Materials and methods
Study participants
Using a case-control design, 510 LC patients (mean age: 60.78 ± 9.96 years) and 495 controls (mean age: 61.94 ± 7.72 years) were enrolled in the study. All patients were recruited from Shaanxi Provincial Cancer Hospital. Patient inclusion criteria were as follow: 1) newly diagnosed LC, 2) histopathological LC diagnosed by an experienced pathologist, 3) no previous radiation therapy or chemical therapy, and 4) no history of cancer or metastatic carcinoma. Patients with asthma, bronchitis, pneumonia, lung abscess, tuberculosis, other lung diseases, autoimmune diseases, trauma or other tumors were excluded from the study. After that, we investigated and collected information regarding clinical indicators of LC patients, including sex, age, histological classification, tumor stage, and the status of lymph node metastasis.
The controls were healthy volunteers recruited from the Shaanxi Provincial Cancer Hospital during the same period. No medical or family history of cancer or any pulmonary disease was the inclusion criteria for the control group. At the time of recruitment, trained personal interviewed using a structured questionnaire to obtain information regarding their demographic characteristics.
Data collection
This study was approved by the Shaanxi Provincial Cancer Hospital ethics committee and conformed to the ethical principles for medical research involving humans of the World Medical Association Declaration of Helsinki. All participants signed informed consent forms before participating in the study. Subsequently, a sample of approximately 5 mL of venous blood was obtained from each participant and collected into tubes containing ethylenediaminetetraacetic acid for anticoagulation. Genomic DNA was extracted from peripheral blood samples using a whole-blood genomic DNA extraction kit (GOLDMAG, Xi´an, China) according to the manufacturer’s instructions. The purity and concentration of the DNA samples were evaluated using a NanoDrop 2000C system (Thermo Scientific, Waltham, MA, USA). Isolated DNA was stored at −80°C until analysis.
SNP genotyping
Five candidate SNPs in the COL6A4P2 gene were selected with a minor allele frequency (MAF) > 0.05 from the global population in the 1,000 Genome Projects (http://www.internationalgenome.org/).
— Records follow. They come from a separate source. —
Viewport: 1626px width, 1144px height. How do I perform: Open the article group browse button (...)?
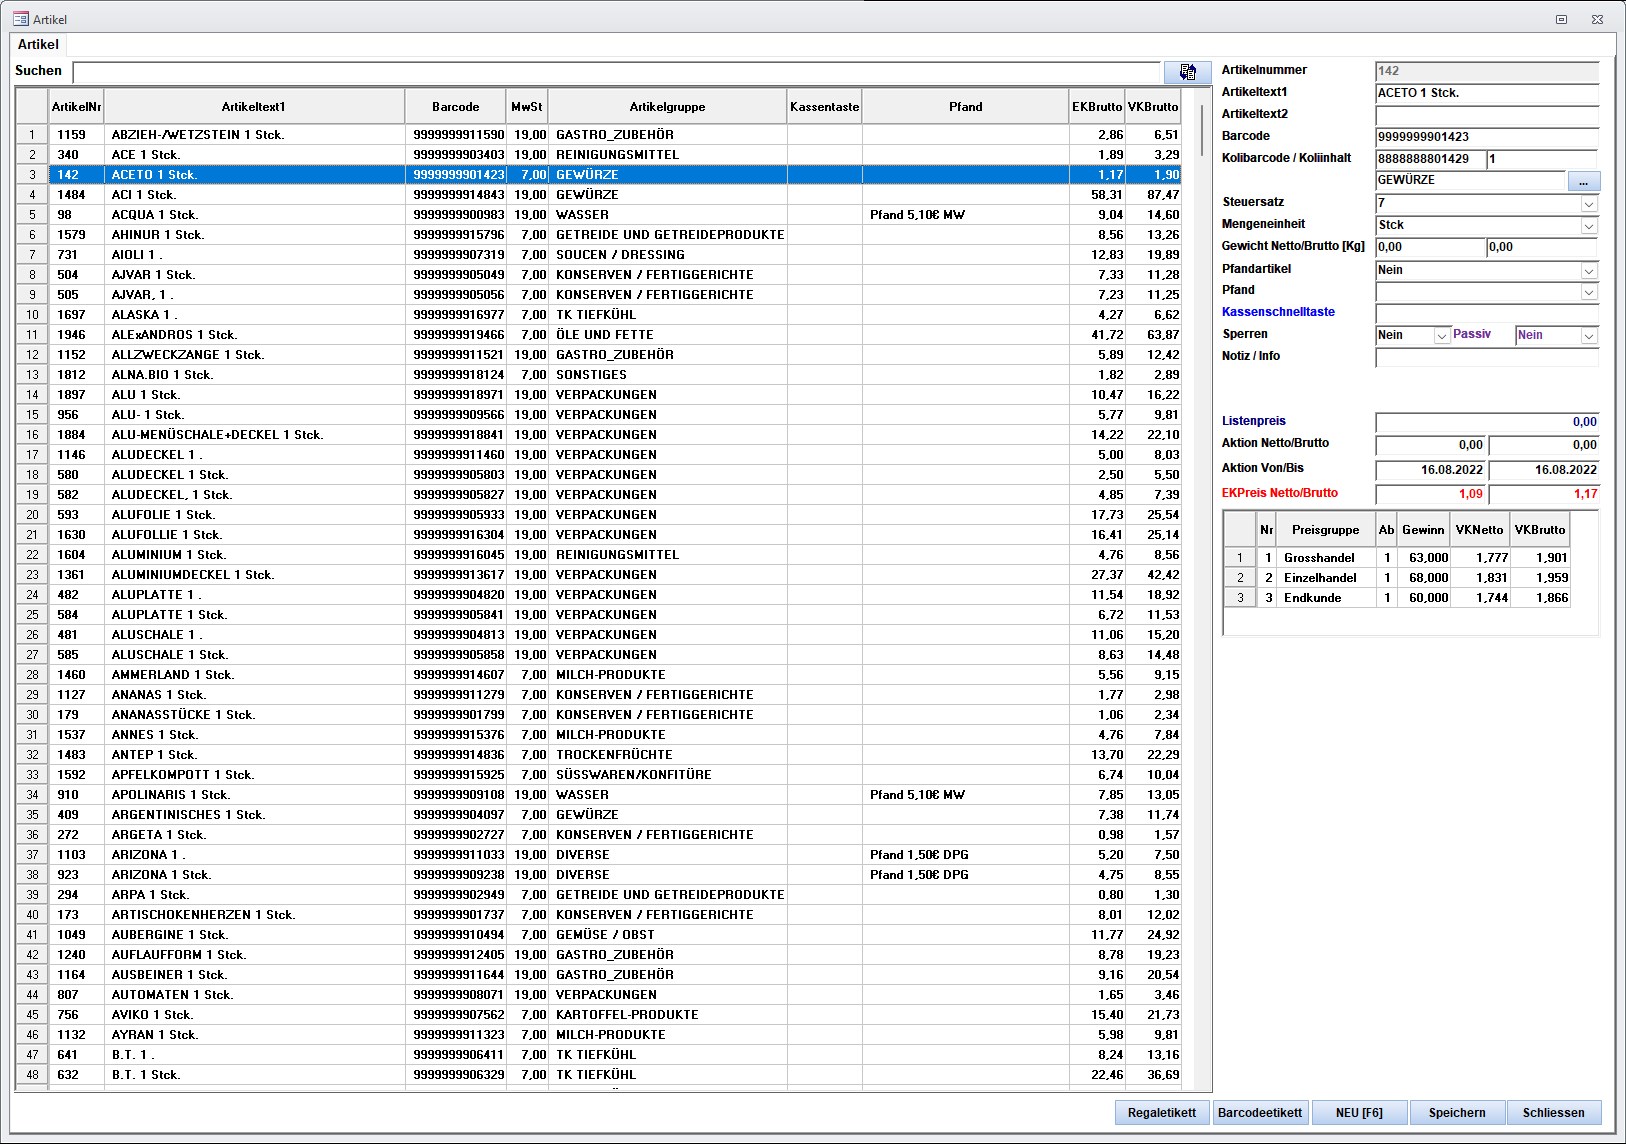point(1583,182)
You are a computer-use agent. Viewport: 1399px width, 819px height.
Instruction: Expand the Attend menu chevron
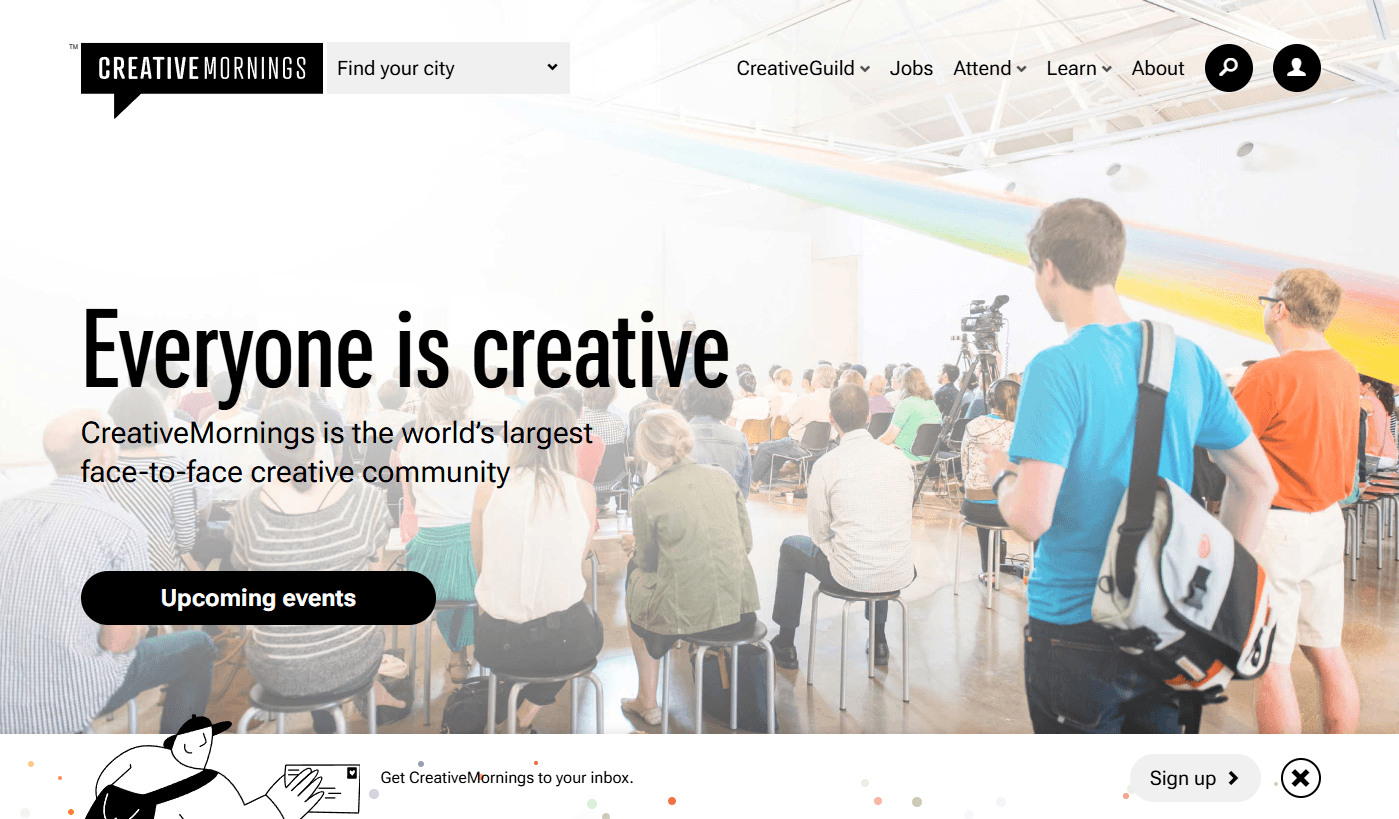coord(1021,69)
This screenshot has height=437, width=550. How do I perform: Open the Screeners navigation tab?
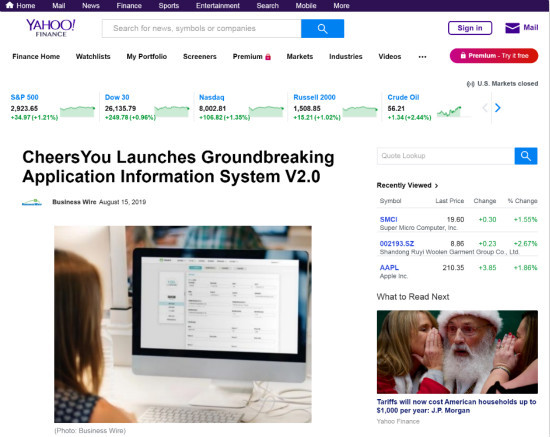[x=200, y=56]
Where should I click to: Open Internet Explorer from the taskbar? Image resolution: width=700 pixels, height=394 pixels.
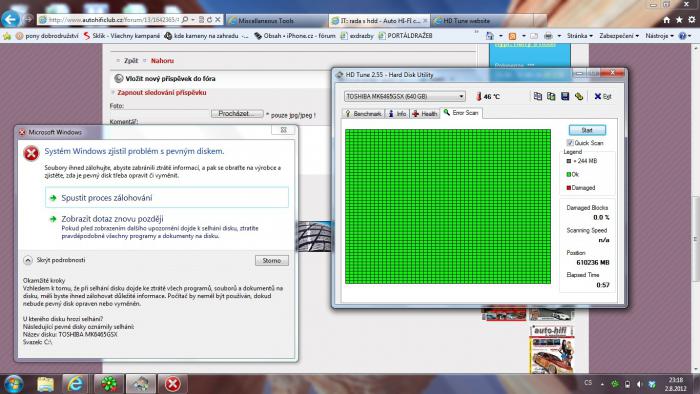pos(75,384)
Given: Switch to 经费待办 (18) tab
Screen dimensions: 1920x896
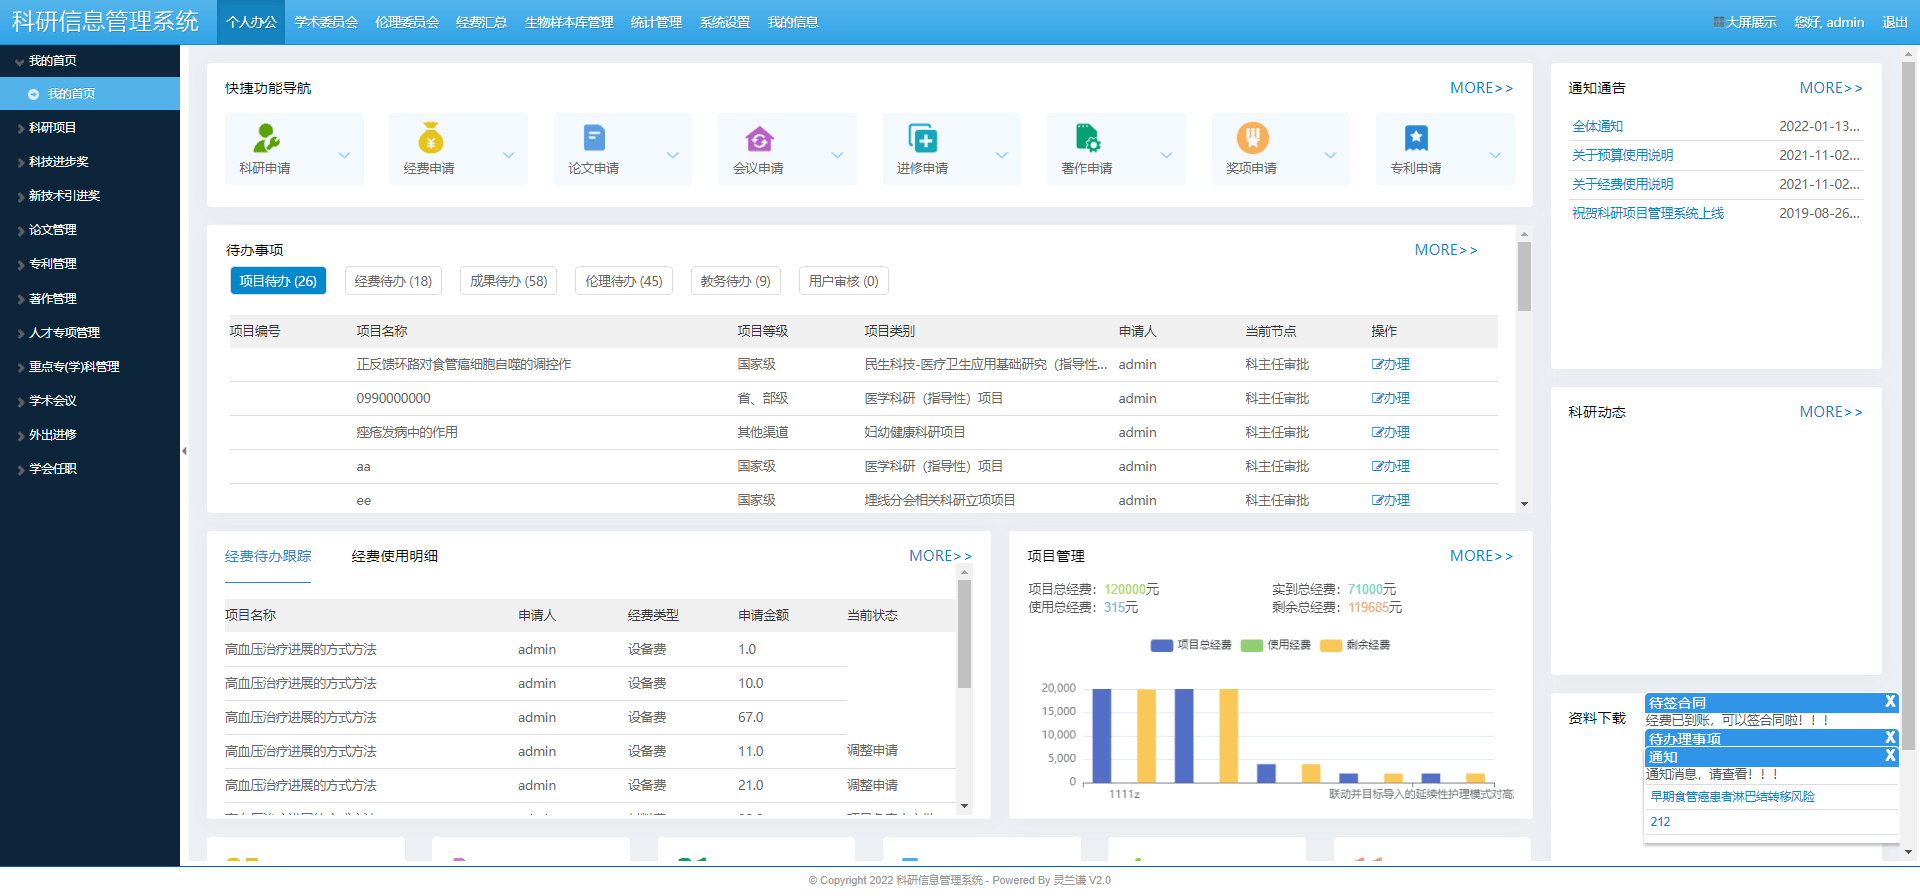Looking at the screenshot, I should [393, 281].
We then used HaploReg v4.1 (https://pubs.broadinstitute.org/mammals/haploreg/haploreg.php) to predict the possible functions of the SNPs. The primers for amplification and single-base extension were designed using the Assay Design Suite, V2.0 (https://agenacx.com/online-tools/). Genotyping of the five SNPs was carried out on the MassARRAY iPLEX (Agena Bioscience, San Diego, CA, USA) platform using matrix-assisted laser desorption ionization–time of flight mass spectrometry [17]. Genotyping results were generated using Agena Bioscience TYPER software, version 4.0. Genotyping was performed by laboratory personnel in a double-blinded manner.
Analysis of COL6A4P2 and SNPs expression
Data regarding the expression of COL6A4P2 in LC were obtained from the UALCAN online database (http://ualcan.path.uab.edu/analysis.html), a web server that provides customizable functions. Tumors and normal samples in the UALCAN database were derived from The Cancer Genome Atlas (TCGA) and the Genotype-Tissue Expression (GTEx) projects. The effect of COL6A4P2 gene expression on LC prognosis was predicted using the OncoLnc database (http://www.oncolnc.org/). We also predicted the expression of SNPs in the COL6A4P2 gene in normal lung tissues using the GTEx database (https://gtexportal.org/home/).
Statistical analyses
An independent sample t-test was used to assess differences in the population and clinical characteristics of the study participants. Fisher’s exact tests for HWE were performed by comparing the observed and expected genotype frequencies to calculate the genotype frequencies among the controls. Pearson’s χ2 test was used to compare the allelic and genotype frequencies of each SNP between LC patients and controls. Multiple genetic model analyses (codominant, dominant, recessive, and log-additive) were performed using PLINK software (http://zzz.bwh.harvard.edu/plink/ld.shtml) to assess the association between SNPs and LC risk. Furthermore, we calculated stratification factors using sex and age to adjust for possible confounders. Finally, we used Haploview software (version4.2) to construct haplotypes and to estimate the pairwise linkage disequilibrium using the SHEsis software platform (http://analysis.bio-x.cn/myAnalysis.php) was used to estimate the association between haplotype and LC risk. Odds ratios (ORs) and 95% confidence intervals (CIs) were calculated using logistic regression analyses adjusted for sex and age [18], with the wild-type allele used as a reference. Statistical analyses were performed using SPSS software (version 21.0, IBM Corporation, Armonk, NY, USA). All p-values of statistical tests were two-sided, and p < 0.05, which considered indicative of statistical significance. We also conducted a false-positive report probability (FPRP) analysis to detect whether the significant findings were just chance or noteworthy observations [19].
Results
Characteristics of cases and controls
The basic clinical information of patients with LC and controls is shown in Table 1. Five hundred and ten patients were presented with a different distribution, according to age (age ≤ 61, 266 cases; age > 61, 244 cases), gender (male, 355 cases; female, 155 cases), pathological type (lung squamous cell carcinoma [LUSC], 120 patients; lung adenocarcinoma [LUAD], 188 patients), tumor stage (Ⅰ-Ⅱ, 84 cases; Ⅲ-Ⅳ, 261 cases), and lymph node metastasis (LNM) status (positive, 215 cases; negative, 84 cases).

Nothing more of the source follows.